Los gritos entre soldados y familias de Tiburón continúa. Los marinos contienen a una multitud hambrienta, mientras un ayudante de la comunidad —vestido con chaleco de protección civil— pega con una vara en la arena para evitar que niños y jóvenes crucen una línea imaginaria trazada para evitar que se acerquen a las despensas apostadas al pie del mar.
La carga que llevaron fue insuficiente para abastecer a casi 30 mil pobladores. Desde que golpeó el huracán, el pasado 3 de octubre, solamente han llegado a esta población dos entregas con alimentos.
A Tiburón le toca sólo una parte, el resto de la carga de Medair debe ser repartida en los otros cinco departamentos de la zona sur, donde hay 120 mil familias afectadas. El abasto para nada es suficiente entre una población que lo perdió todo en un solo día.
La Armada Real camina de espaldas hacia sus embarcaciones en el mar, cuidándose de los niños que los siguen rogando por más comida. El verde olivo de los uniformados se pierde en el horizonte de la costa. Para la mayoría de los niños es un día más sin comer.
Las ocho horas que separan a esta población de Puerto Príncipe le cobran una factura costosa a sus habitantes.
Comida, por favor
En las calles de Tiburón, como en las de Chardonniéres, Port Salut y toda la región costera que se extiende por 80 kilómetros, la gente sale a las calles con la esperanza de recibir los servicios humanitarios que sólo algunos países del mundo han enviado a la isla.
De toda la catástrofe que padece Haití por el huracán Matthew, el poblado de Tiburón sufre —tal vez— la más voraz. El corazón se desgarra al escuchar las voces de los niños que esperan en la entrada de la ciudad pesquera, clamando: “Ban m 'yon bagay” (dame algo) o “mwen vle manje” (quiero comer).
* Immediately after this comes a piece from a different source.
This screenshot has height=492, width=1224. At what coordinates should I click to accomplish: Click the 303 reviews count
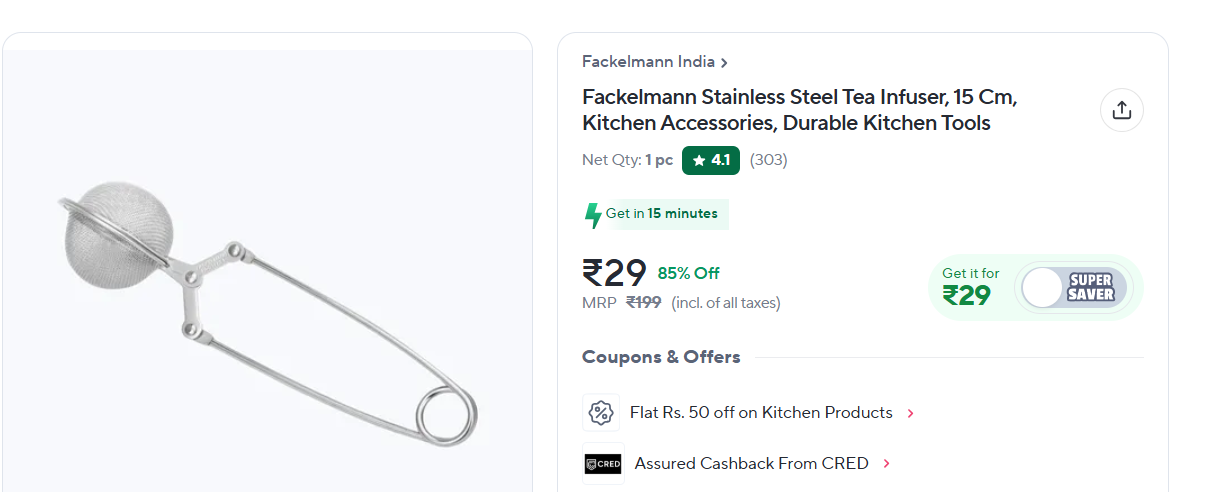coord(768,160)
Pero hace falta más que un huracán para derribar la fe. Ataviados con trajes y vestidos de gala, con aquellas ropas que sobrevivieron a Matthew, los pobladores caminan —de madrugada— varios kilómetros para llegar a sus templos. Algunos quedaron sin techo, derribados y se tiene que improvisar en calles y estructuras de palmera.
Es domingo de misa y los hombres visten de traje, las mujeres vestidos largos, las más jóvenes cortos y coloridos. Las alabanzas le dan un respiro a esta población castigada por la naturaleza; sonríen, gritan y lloran de alegría, mientras las nubes negras se asoman amenazadoras entre las montañas y la miseria.